[Dataset excerpts]
::::

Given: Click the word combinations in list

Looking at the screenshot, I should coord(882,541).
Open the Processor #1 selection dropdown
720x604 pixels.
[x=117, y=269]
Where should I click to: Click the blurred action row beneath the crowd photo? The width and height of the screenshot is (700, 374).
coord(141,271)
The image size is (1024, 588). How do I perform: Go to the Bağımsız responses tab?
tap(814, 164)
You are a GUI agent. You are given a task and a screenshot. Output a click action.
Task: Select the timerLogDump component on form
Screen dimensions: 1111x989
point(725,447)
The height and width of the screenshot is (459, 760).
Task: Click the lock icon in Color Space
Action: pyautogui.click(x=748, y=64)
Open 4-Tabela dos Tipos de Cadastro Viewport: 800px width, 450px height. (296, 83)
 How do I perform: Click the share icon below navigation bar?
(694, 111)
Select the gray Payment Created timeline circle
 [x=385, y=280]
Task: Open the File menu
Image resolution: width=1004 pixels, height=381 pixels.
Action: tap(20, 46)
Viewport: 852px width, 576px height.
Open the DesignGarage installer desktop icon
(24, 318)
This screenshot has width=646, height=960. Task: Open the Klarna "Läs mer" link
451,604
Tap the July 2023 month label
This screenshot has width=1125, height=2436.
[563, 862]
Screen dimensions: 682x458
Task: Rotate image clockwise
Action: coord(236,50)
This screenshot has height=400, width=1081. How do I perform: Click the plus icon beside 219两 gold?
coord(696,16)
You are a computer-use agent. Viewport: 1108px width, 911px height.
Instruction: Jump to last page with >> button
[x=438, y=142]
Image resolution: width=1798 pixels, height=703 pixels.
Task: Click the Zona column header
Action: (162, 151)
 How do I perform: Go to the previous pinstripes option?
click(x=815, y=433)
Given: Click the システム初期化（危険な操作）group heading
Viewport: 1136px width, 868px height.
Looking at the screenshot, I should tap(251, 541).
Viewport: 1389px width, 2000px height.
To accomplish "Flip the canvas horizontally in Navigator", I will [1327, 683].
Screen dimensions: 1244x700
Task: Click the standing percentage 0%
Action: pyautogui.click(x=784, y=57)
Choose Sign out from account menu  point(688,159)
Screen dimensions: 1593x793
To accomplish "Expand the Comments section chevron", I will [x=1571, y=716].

::::

WORK TO BE COMPLETED
Every line of the records should be reproduced exactly.

PROBLEM SOLUTION
Given: Click the word combinations in list

Looking at the screenshot, I should coord(882,541).
Open the Processor #1 selection dropdown
720x604 pixels.
[x=117, y=269]
Where should I click to: Click the blurred action row beneath the crowd photo? The width and height of the screenshot is (700, 374).
coord(141,271)
The image size is (1024, 588). How do I perform: Go to the Bağımsız responses tab?
tap(814, 164)
You are a GUI agent. You are given a task and a screenshot. Output a click action.
Task: Select the timerLogDump component on form
Screen dimensions: 1111x989
point(725,447)
The height and width of the screenshot is (459, 760).
Task: Click the lock icon in Color Space
Action: pyautogui.click(x=748, y=64)
Open 4-Tabela dos Tipos de Cadastro Viewport: 800px width, 450px height. (296, 83)
 How do I perform: Click the share icon below navigation bar?
(694, 111)
Select the gray Payment Created timeline circle
 [x=385, y=280]
Task: Open the File menu
Image resolution: width=1004 pixels, height=381 pixels.
Action: tap(20, 46)
Viewport: 852px width, 576px height.
Open the DesignGarage installer desktop icon
(24, 318)
This screenshot has width=646, height=960. Task: Open the Klarna "Läs mer" link
451,604
Tap the July 2023 month label
This screenshot has width=1125, height=2436.
[563, 862]
Screen dimensions: 682x458
Task: Rotate image clockwise
Action: coord(236,50)
This screenshot has height=400, width=1081. How do I perform: Click the plus icon beside 219两 gold?
coord(696,16)
You are a computer-use agent. Viewport: 1108px width, 911px height.
Instruction: Jump to last page with >> button
[x=438, y=142]
Image resolution: width=1798 pixels, height=703 pixels.
Task: Click the Zona column header
Action: (162, 151)
 How do I perform: Go to the previous pinstripes option?
click(x=815, y=433)
Given: Click the システム初期化（危険な操作）group heading
Viewport: 1136px width, 868px height.
Looking at the screenshot, I should tap(251, 541).
Viewport: 1389px width, 2000px height.
To accomplish "Flip the canvas horizontally in Navigator", I will [1327, 683].
Screen dimensions: 1244x700
Task: Click the standing percentage 0%
Action: pyautogui.click(x=784, y=57)
Choose Sign out from account menu  point(688,159)
Screen dimensions: 1593x793
To accomplish "Expand the Comments section chevron", I will [x=1571, y=716].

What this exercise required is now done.